Your task:
Could you please reproduce every record below exactly, leaving out the pictures?

§ §

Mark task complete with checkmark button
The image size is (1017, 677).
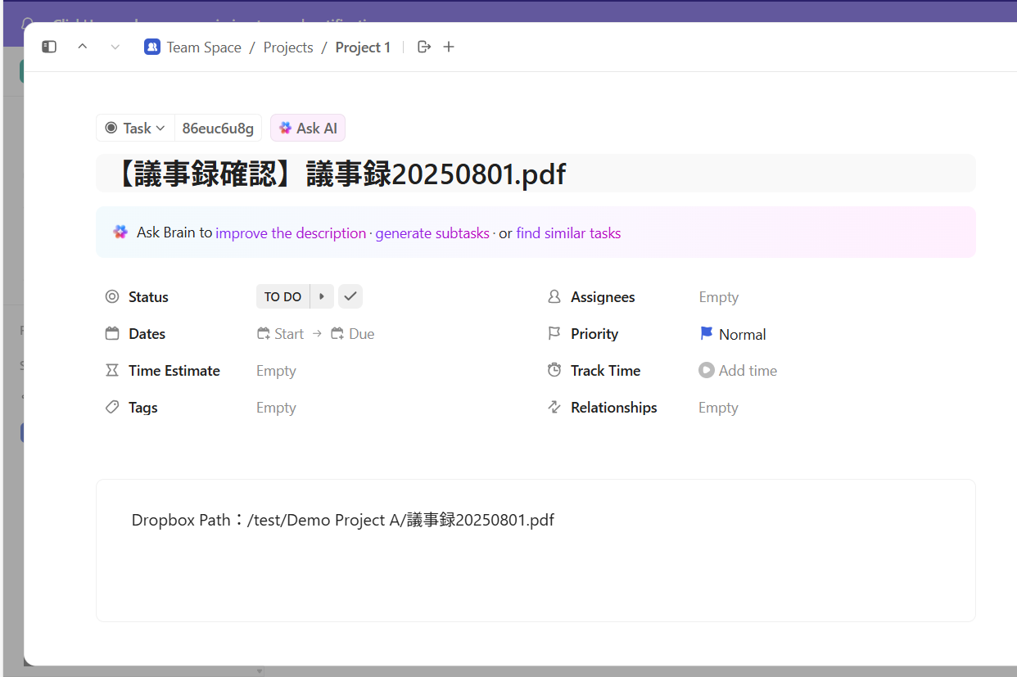click(350, 296)
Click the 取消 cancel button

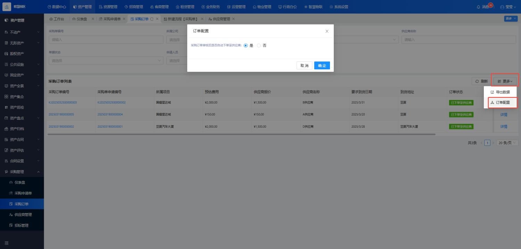[304, 66]
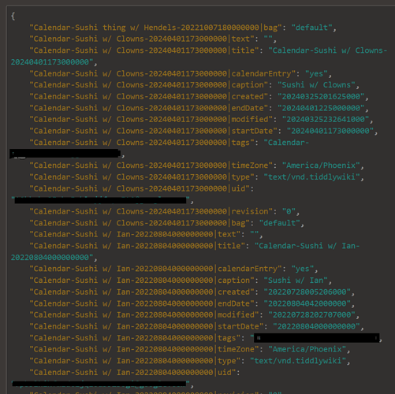
Task: Click the Clowns timeZone "America/Phoenix" value
Action: [321, 165]
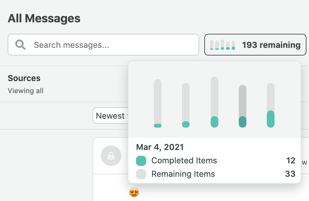
Task: Click the heart-eyes emoji reaction
Action: point(134,192)
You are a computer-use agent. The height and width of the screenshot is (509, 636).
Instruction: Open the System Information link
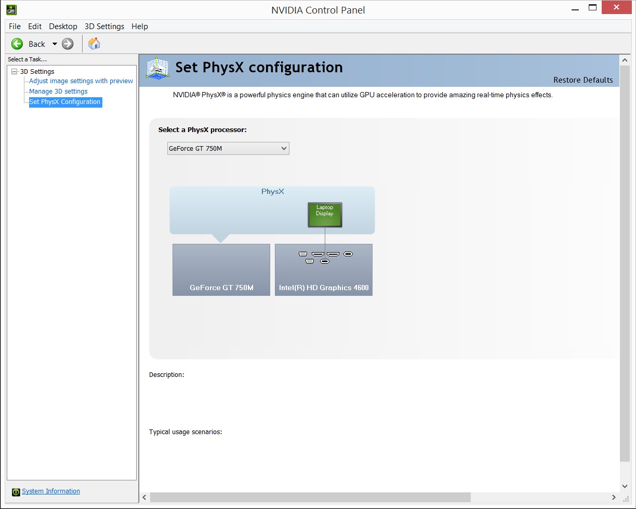pos(51,491)
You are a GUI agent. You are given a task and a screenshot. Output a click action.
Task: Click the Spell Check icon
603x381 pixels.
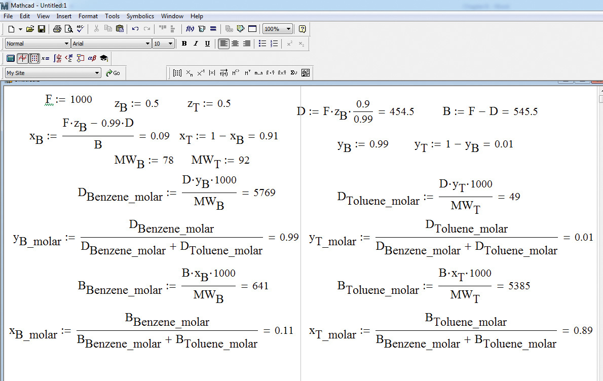[x=80, y=29]
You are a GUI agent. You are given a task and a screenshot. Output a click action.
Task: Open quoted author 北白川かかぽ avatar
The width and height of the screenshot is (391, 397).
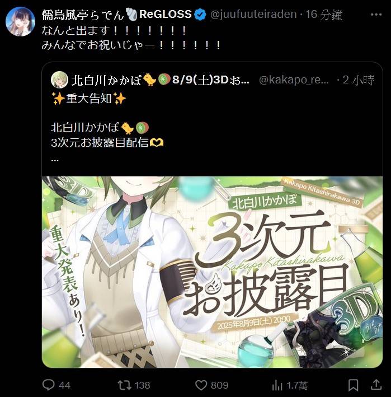(59, 80)

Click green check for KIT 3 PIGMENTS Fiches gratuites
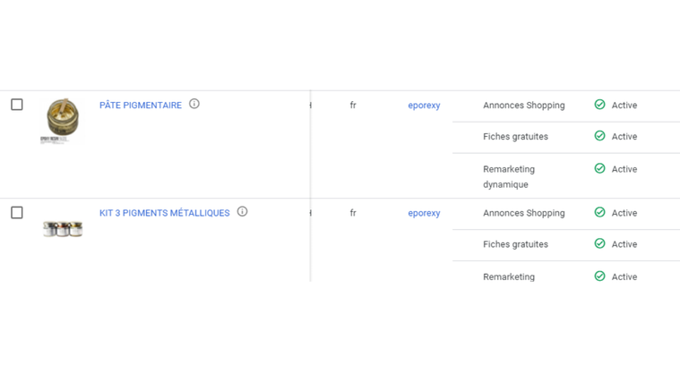click(599, 243)
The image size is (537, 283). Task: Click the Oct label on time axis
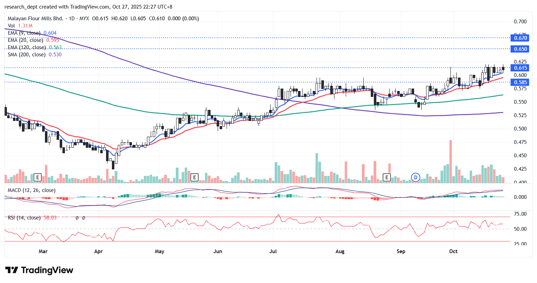[453, 251]
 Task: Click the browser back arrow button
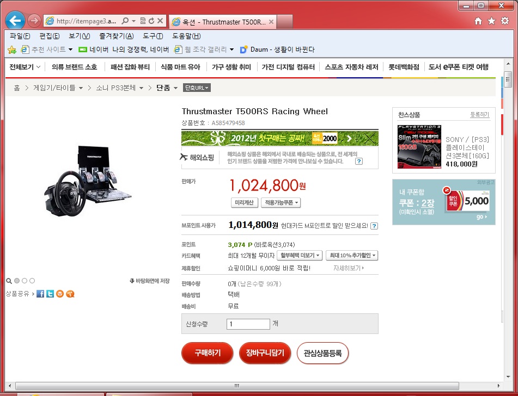(15, 21)
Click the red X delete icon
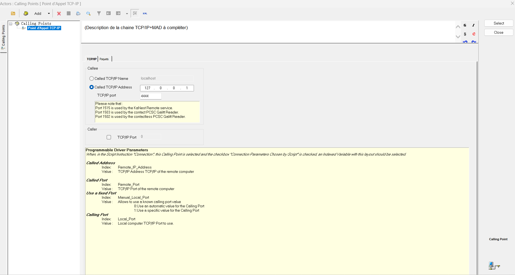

§ §

Written solution:
Mark task complete with checkmark button
The image size is (1017, 677).
click(350, 296)
Click the 取消 cancel button

[304, 66]
Task: Click the Clowns timeZone "America/Phoenix" value
Action: [321, 165]
Task: Click the heart-eyes emoji reaction
Action: point(134,192)
You are a computer-use agent. The height and width of the screenshot is (509, 636).
Instruction: Open the System Information link
pos(51,491)
You are a GUI agent. You are given a task and a screenshot. Output a click action.
Task: Click the Spell Check icon
603x381 pixels.
[x=80, y=29]
You are a GUI agent. You are given a task and a screenshot. Output a click action.
Task: Open quoted author 北白川かかぽ avatar
The width and height of the screenshot is (391, 397).
(59, 80)

Click green check for KIT 3 PIGMENTS Fiches gratuites
click(599, 243)
The image size is (537, 283). Task: Click the Oct label on time axis
[453, 251]
 Task: Click the browser back arrow button
(15, 21)
Click the red X delete icon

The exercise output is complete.